In the lead-up to the poll Turkey’s Foreign Minister called for a joint effort with Iran against the PKK. In addition Turkish media has reports of new arrests of ISIS terrorists, PKK members and FETO conspirators on the eve of the election. The reports make it seem Turkey is under siege by various terrorist groups and feeds a feeling of being under siege from foreign threats in general.
During the campaign both the CHP and AKP have campaigned for votes of the Alevi minority. The AKP Prime Minister promised to legalize their places of worship after the elections. Erdogan has also claimed that his government has helped Kurds, improving standards of living and ending “denial policies and policies of rejection,” a reference to the pre-1991 policies in which Kurds were portrayed as “mountain Turks” and their existence denied.
Syrian refugees
There are 3.5 million Syrian refugees in Turkey and their presence has become controversial. After the refugee crises in 2015 the European Union began paying Turkey to host the refugees. Both the opposition and the AKP have talked about returning them to Syria. Turkey is now looking to build a university in Al-Bab in Syria, an area it controls, and Erdogan says that 200,000 refugees have returned to “liberated areas” in Syria.

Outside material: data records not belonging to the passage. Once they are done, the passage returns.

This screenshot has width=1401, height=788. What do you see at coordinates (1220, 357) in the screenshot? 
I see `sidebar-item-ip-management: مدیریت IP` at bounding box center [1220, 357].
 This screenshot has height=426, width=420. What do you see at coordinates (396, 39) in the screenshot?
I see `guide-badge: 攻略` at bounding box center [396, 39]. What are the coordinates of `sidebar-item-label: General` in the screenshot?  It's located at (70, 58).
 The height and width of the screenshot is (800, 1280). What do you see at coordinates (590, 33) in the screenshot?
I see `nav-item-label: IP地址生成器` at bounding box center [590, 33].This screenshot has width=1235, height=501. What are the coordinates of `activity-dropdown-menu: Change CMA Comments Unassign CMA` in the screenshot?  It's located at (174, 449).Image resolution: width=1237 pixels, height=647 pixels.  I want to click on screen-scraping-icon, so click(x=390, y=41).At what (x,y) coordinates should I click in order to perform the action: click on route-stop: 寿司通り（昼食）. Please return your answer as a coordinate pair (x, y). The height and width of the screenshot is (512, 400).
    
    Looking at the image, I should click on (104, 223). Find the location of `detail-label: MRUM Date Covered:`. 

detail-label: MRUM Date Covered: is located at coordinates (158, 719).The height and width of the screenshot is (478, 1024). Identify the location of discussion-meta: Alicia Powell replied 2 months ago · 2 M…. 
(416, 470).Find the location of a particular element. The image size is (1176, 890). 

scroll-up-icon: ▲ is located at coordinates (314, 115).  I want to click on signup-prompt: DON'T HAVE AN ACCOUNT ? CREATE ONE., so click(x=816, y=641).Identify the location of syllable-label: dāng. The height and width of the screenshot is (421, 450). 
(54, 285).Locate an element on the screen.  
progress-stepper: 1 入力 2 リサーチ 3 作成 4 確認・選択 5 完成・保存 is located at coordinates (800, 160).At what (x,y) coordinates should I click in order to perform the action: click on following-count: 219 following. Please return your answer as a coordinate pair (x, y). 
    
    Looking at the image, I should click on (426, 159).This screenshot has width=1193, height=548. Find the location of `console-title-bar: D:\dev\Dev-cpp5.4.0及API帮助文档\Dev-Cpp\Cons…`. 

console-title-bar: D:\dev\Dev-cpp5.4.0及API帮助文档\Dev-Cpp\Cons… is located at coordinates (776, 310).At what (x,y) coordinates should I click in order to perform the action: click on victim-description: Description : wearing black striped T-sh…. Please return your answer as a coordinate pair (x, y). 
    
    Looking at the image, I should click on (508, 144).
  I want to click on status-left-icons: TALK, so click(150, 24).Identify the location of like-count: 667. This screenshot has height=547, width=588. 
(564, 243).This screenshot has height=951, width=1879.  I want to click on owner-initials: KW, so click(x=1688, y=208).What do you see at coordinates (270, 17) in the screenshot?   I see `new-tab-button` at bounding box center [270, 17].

At a speech in Gaziantep he promised after the election to “make all Syrian lands safe.” Mohammed Ruzgar, a Syrian commentator, says that for many Syrians in Turkey Erdogan has been a guarantor of their ability to stay in the country. “If Erdogan does not win, the Syrian situation will get worse.” He says that thousands of Syrians have received Turkish citizenship and that if the opposition wins then Syrian refugees will face pressure and harassment and that the opposition will cut support to the Syrian rebels in Syria.
Foreign observers
Foreign observers who sought to monitor the election have faced criticism in Turkey and some have been denied entry. Prime Minister Binali Yildirim claimed the foreigners were behaving “like spokespeople for radical political structures.” In total 400 members of the Organization for Security and Cooperation in Europe have arrived to observe the elections.
Two OSCE members were denied entry, one from Sweden and the other from Germany’s Die Linke party. Turkish authorities claimed that one of them was a supporter of the PKK.
The accusation is part of a larger political crises between Turkey and Europe in recent years. European politicians have accused Turkey of meddling in European politics, and campaigning in Europe among Turkish minorities. Controversially two German soccer players posed with Erdogan, leading to criticism in Germany. After Austria sought to expel Turkish imams in early June, Ankara accused Austria of racism. It is one of Turkey’s many run-ins with foreign countries, including strained relations with the US, and its growing ties to Russia and Iran. The election will likely determine whether Turkish strained relations with the West continues.
The EU needs Turkey because of the refugee crises but Turkey is increasingly seen as a controversial issue in Europe. Overall there are frequent spats with European leaders and it puts on ice the idea that Turkey will ever join the European Union. This is part of the larger process by which Ankara has sought out other allies, such as Russia.
It is also part of the difficult relationship with the US. In recent months Turkey and the new US Secretary of State Mike Pompeo did create a road map for Manbij. However at the same time the US Senate sought to block the sale of F-35s to Turkey and Ankara vowed it would go elsewhere to purchase warplanes if the US continued down this path.